At a time when almost every business is facing pressure to adopt AI technologies, knowing if it is actually the right move and how to go about it is a real challenge.
While the term AI is thrown around excessively, it is important to recognise that it refers to a vast and diverse array of technologies and processes, so while most businesses to some extents are exploring AI, knowing what to do with it is another matter entirely.
The current generation of AI technologies are at a mature enough state now that most organisations can recognise its ability to increase productivity, but software firm Atlassian has sought to look beyond individual efficiency gains in tasks like drafting emails or writing simple code to see what the firms seeing genuine returns on their AI investments are doing differently.
In its recently published AI Collaboration Index, Atlassian examines how companies are incorporating AI and why, even with increased individual staff productivity, the real gains available from the technology are quite different.
AI improving productivity
According to Atlassian’s research, workers’ daily use of AI tools has doubled in the past year, and on an individual level, the practice has led to an output increase of 33%, saving the average employee around 1.3 hours per day.
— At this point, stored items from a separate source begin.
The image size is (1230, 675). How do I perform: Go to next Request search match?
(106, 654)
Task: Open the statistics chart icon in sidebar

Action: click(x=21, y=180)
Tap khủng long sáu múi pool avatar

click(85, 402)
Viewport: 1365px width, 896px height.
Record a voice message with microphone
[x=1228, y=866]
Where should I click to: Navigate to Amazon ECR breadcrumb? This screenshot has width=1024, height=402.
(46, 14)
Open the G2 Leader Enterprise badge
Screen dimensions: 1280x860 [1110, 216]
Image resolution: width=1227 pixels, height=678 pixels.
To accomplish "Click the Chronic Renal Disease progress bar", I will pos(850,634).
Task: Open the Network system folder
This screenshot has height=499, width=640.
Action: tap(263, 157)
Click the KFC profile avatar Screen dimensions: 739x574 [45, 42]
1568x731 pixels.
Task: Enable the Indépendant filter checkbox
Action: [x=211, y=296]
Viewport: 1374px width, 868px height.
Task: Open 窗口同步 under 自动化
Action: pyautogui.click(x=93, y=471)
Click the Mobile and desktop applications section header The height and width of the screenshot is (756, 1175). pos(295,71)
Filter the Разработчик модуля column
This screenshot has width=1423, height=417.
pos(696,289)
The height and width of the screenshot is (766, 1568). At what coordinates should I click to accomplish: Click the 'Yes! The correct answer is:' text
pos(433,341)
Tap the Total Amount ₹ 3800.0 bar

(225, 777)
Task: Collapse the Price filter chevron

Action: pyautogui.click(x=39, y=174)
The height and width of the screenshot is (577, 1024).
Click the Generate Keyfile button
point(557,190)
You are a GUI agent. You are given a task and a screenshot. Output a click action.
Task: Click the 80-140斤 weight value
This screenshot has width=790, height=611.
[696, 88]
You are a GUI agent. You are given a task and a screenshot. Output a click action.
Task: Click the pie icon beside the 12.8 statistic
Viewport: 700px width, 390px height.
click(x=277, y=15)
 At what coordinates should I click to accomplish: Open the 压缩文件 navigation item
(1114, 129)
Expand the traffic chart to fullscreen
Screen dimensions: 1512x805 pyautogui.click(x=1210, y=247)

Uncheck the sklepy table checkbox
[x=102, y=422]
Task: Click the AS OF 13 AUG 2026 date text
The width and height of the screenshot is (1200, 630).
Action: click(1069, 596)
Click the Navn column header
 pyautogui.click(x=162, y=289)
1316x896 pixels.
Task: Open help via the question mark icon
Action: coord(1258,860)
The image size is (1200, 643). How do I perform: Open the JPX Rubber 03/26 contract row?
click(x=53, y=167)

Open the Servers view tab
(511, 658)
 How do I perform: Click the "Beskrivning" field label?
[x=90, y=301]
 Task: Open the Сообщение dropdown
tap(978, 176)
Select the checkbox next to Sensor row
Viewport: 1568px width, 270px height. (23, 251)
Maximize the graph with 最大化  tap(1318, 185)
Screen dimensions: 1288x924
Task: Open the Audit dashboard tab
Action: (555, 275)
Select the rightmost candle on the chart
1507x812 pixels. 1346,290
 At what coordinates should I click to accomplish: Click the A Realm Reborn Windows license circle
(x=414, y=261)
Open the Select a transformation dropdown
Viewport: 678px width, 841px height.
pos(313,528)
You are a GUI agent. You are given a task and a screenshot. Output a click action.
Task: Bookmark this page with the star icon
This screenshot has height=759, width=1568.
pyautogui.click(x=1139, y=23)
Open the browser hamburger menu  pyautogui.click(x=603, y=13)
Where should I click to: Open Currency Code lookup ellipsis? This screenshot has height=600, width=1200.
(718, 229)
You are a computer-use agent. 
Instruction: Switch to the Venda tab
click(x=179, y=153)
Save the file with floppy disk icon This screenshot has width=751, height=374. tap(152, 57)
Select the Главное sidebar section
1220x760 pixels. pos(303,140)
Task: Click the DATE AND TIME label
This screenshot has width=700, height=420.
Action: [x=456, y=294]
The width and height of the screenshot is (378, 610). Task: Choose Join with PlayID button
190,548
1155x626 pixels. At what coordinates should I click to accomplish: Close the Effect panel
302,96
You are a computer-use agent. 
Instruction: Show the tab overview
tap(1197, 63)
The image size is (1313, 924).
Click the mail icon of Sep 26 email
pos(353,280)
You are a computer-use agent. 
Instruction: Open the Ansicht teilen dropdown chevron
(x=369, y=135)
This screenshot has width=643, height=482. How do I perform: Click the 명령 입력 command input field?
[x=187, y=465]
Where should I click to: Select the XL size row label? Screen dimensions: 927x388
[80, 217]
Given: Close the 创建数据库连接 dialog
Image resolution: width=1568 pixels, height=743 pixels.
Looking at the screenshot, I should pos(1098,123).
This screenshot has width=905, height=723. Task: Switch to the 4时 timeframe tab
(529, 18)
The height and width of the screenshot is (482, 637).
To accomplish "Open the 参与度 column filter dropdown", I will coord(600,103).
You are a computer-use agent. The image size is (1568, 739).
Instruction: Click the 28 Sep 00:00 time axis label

As well as speeding up the completion of daily tasks, the workers polled said they were able to reinvest that saved time into areas such as process improvement, strategic thinking and planning and professional development.
Productivity boosts are not enough
Despite the clear advantage for workers using AI, business leaders asked by Atlassian overwhelmingly agreed that since incorporating AI processes, there was little in the way of meaningful transformation.
In fact, only 3% reported a “transformational change” from AI processes, despite the majority (76%) claiming that increased employee productivity was what they considered the main indicator of whether investments into AI had paid off.
It may actually be the case that this hyper-focus on personal productivity makes a company less likely to achieve dramatic innovation.
“Yes, AI can save time by writing code or drafting emails. But most teams are still drowning in tasks, plus an ever-growing wave of AI tools. Silos persist. Work remains splintered across platforms. Goals are disconnected,” said Dr Molly Sands, head of the teamwork lab at Atlassian.
“While organisations are seeing isolated AI-enabled productivity gains, these gains are not translating to significant improvements in company-wide efficiency, innovation, or work quality.”
AI is not infallible
Part of the problem, according to the executives questioned by Atlassian, is that often enough AI has led teams down the wrong direction, perhaps a result of the often-criticised sycophantic nature of popular chat bots, which can lead to cases of AI agents being overly agreeable.
There also remains an issue of AI hallucinations, perhaps less prevalent than what was seen during the first release of ChatGPT, but still an issue.
The report found that 42% of employees that used AI in their work trust its outputs without checking for accuracy, often due to time pressures.
AI coordination
As the report established, around 97% of businesses are not viewing their AI returns as transformative, raising the question of what those few are doing right.
The report has identified key factors of a successful implementation of AI, among them being the establishment of a company-wide knowledge base.
This is essentially the practice of ensuring that any insights relating to or generated from AI are used to support the entire team and the internal AI tools.
“AI can only action what it can access. If knowledge is only shared in side conversations or stuck in silos, AI cannot proactively flow those insights across the organisation,” Sands said.
This can be achieved fairly simply by team members collaborating in digital whiteboards and shared spaces, including AI notetakers in meetings and essentially ensuring that valuable insights that can give context to a firm’s AI agents.
The report also urges the setting clear goals that are documented in a centralised platform to ensure AI systems are able to focus on relevant tasks and encouraging all team members to participate in the increased use of AI for improved coordination.
Ultimately, the report has determined that this wider idea of coordination is the vital element in getting the most out of AI tools. Individual use can speed up minor tasks but collaborating, standardising and coordinating can make a much greater difference.
“When coordination is not a focus, anchoring on personal productivity can worsen existing problems,” Sands said.
“People may work with AI to complete tasks more quickly, but they don’t stop to consider whether they’re doing the right tasks.”